Объяснения пришлось отложить. В виду того, что разговаривать с нею никто не стал. Все были заняты или на развалинах стойл или на ловле разбежавшихся животных. Взбесившийся варл страшное зрелище. Оскаленные зубы, пусть и без клыков, зато в лёгкую перекусывающие внешний панцирь костяной уды, сама видела, щелкали во всех направлениях. Хвост, крутящийся волчком, будучи скрученным в тугой жгут был способен сбить в полёте курхи. Лучше под него не попадать. Картину дополняли копыта. В обычном состоянии очень похожими на лошадиные. Но при необходимости они могли разделяться на три пальца. Два крайних с расширяющимися копытцами отводились назад, увеличивая площадь опоры. Хорошее приспособление для движения на сыпучих и топких грунтах. Картину такого 'копыта' завершал средний палец, вооружённый чем-то вроде плоского загнутого назад когтя, играющего роль замка в сложенном состоянии. А еще способность варла выворачивать свои ноги под самыми немыслимыми углами. Круговая оборона, можно сказать, включая воздушный сектор. Сверху, кроме хвоста на задней половине, господствовали небольшие, но крепкие рожки на довольно гибкой шее. И ко всему прочему, прочная чешуйчатая шкура, с пониженной болевой чувствительностью. И ко всему этому скалящемуся и прыгающему, осторожно подкрадывался главный конюх со своими помощниками.
Санира бы восхитилась их мужеством. Но распорядитель внутреннего двора только кинул на нее злой взгляд.
- Пока мы тут пытались спасти стойла, твой ... слинял в казарму серпентинидов. Там и лови его. И чтобы мы его здесь неделю не видели. Пока Ринса из лазарета не вернётся.
Рианна испуганно кинула взгляд на главного конюха. Тот действительно хромал, а на правой стороне лица расплывался синяк. Взбешенный варл уже успел достать его.
- Санира, ты сначала успокойся. А потом он к тебе выйдет.
Ставшая ритуальной в общении со змеелюдами фраза подняла волну раздражения. Но тут же была привычно подавлена. Серпентиниды никогда не выдавали своих змеек на немедленную расправу. Кто бы их ни требовал, пострадавшие, родители или покровители, вынуждены были мириться с такими порядками этой расы. Это правило, возведённое в непререкаемый закон, до недавних пор было для Саниры абстрактной деталью уклада жизни чужой расы. Вот только Лулу эти хвостатые посчитали за свою змейку, да еще потерявшуюся. И при необходимости защищали мальчишку даже от нее самой.
Начальник отряда из личной охраны Нэстэ стоял в дверях казармы и не собирался уступать.
-Шиссан, ты хоть знаешь, что он натворил?

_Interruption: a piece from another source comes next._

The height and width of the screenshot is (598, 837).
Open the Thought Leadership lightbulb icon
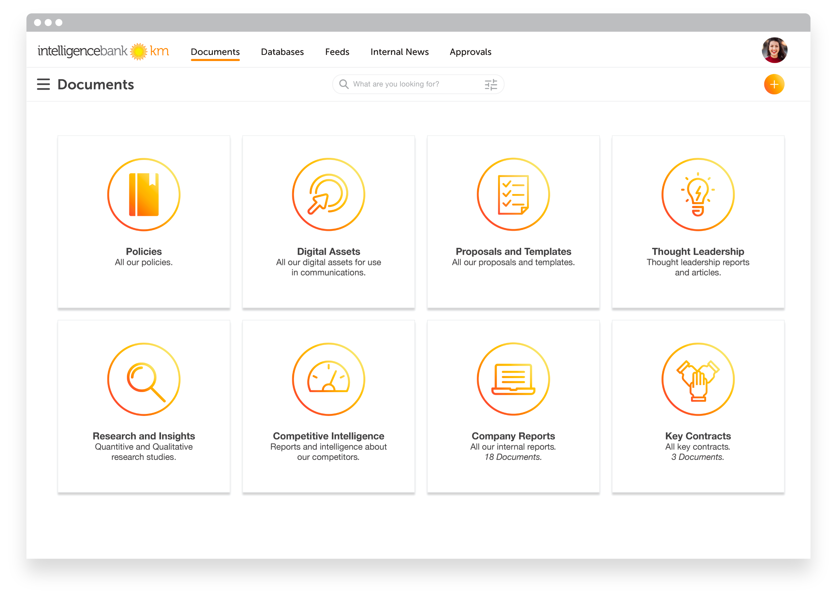click(x=698, y=194)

- Думаю, ты мне сейчас скажешь. - Усмехнулся тот. За его спиной промелькнула ещё пара любопытных лиц званиями пониже.
- Он сунул варлу под хвост колючку. Животное взбесилось. Теперь у нас нет конюшни, главный конюх отправится в лазарет, и хорошо если один. Варла же нельзя усыплять.
Губы Шиссана заметно дрогнули. Но лицо оставалось серльезным.

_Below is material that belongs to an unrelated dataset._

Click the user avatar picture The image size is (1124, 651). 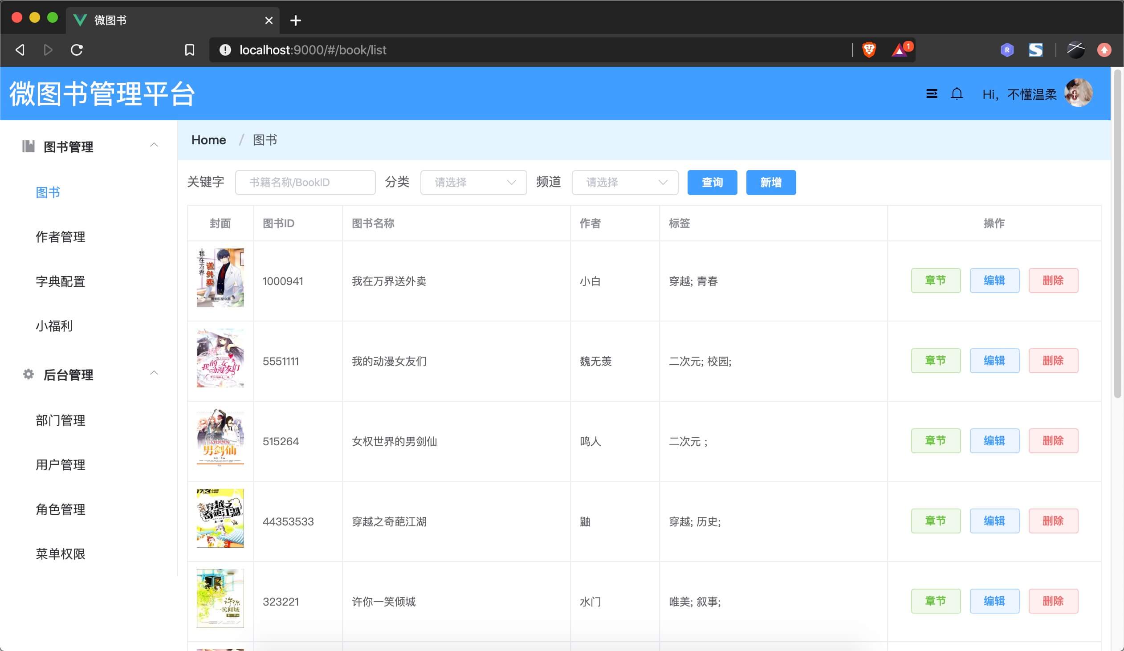[1078, 93]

- Тем более. Успокойся сначала. Почему Лулу оказался один во дворе?
- Я занималась электроникой, прошёл сбой программ оборонного периметра, пришлось срочно вмешаться. А Лулу был наказан и оставлен дома.

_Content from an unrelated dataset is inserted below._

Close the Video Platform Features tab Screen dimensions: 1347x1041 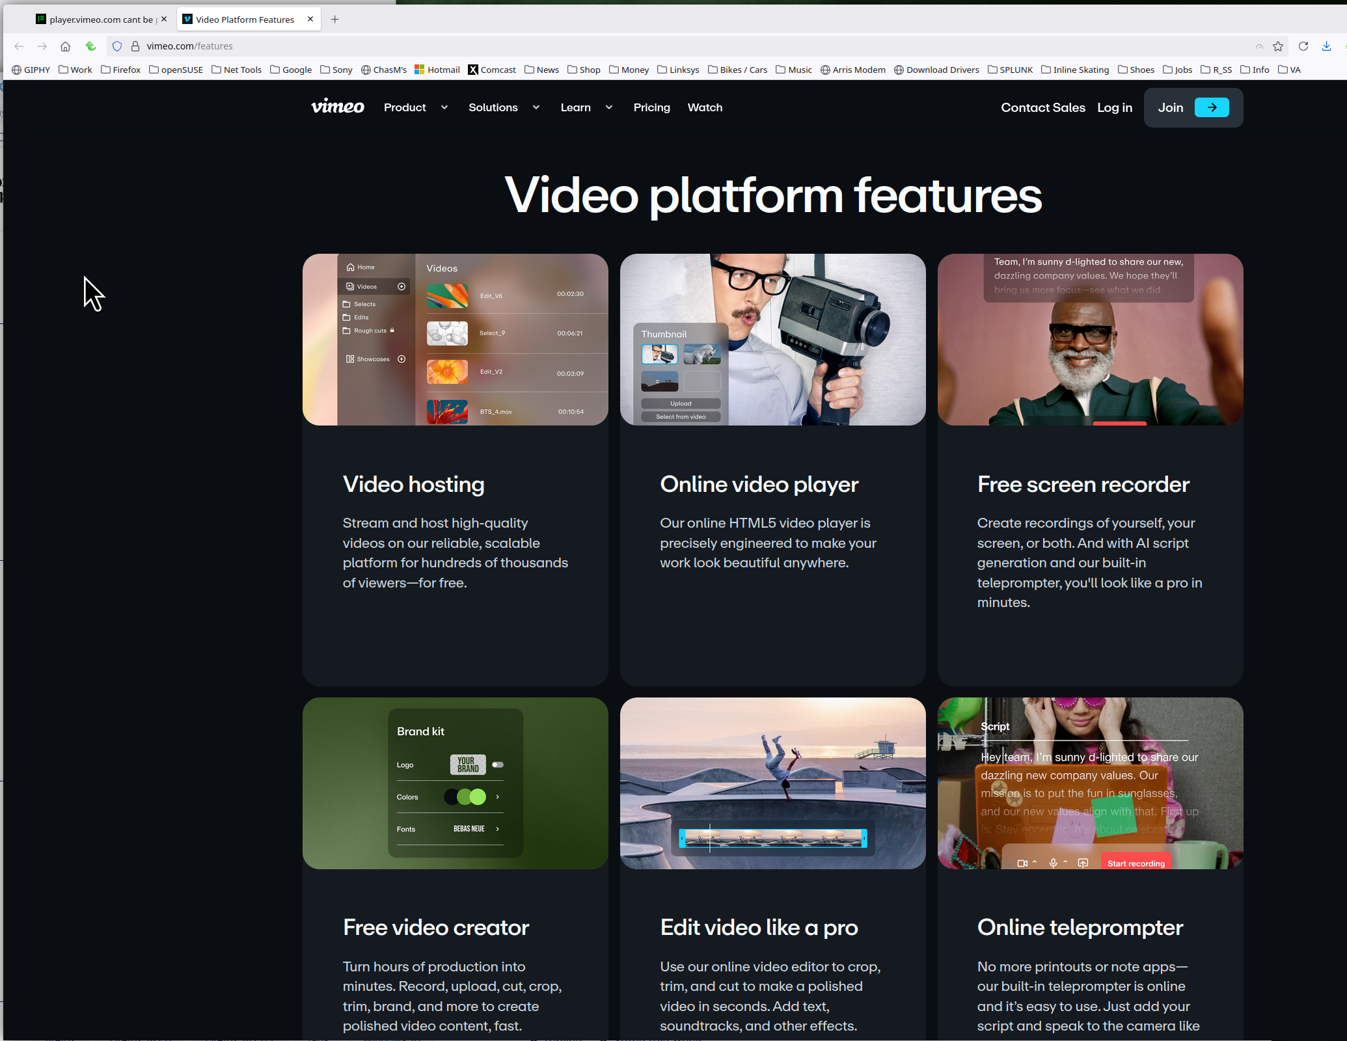tap(310, 19)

- Черес. - Послышался возмущенный голосок из-за спин защитников. - Один, скучно.
По нервам прошла запоздалая волна раскаяния связанная с упоминанием ранения старшего конюха и его помощников. Санира даже смогла выделить линию чувства вины. Впрочем, как обычно несильную. Но хоть что-то. По меньшей мере, теперь она уверена, что Лулу не планировал такой грандиозный спектакль.
- Вот видишь. Своё наказание он отбыл честно, и отсидел до вечера, как ты и сказала. - Ничего не подозревая об обмене эмоциями, продолжил змеелюд. - Ребёнку скучно стало. А где ему развлекаться, если во дворце нельзя?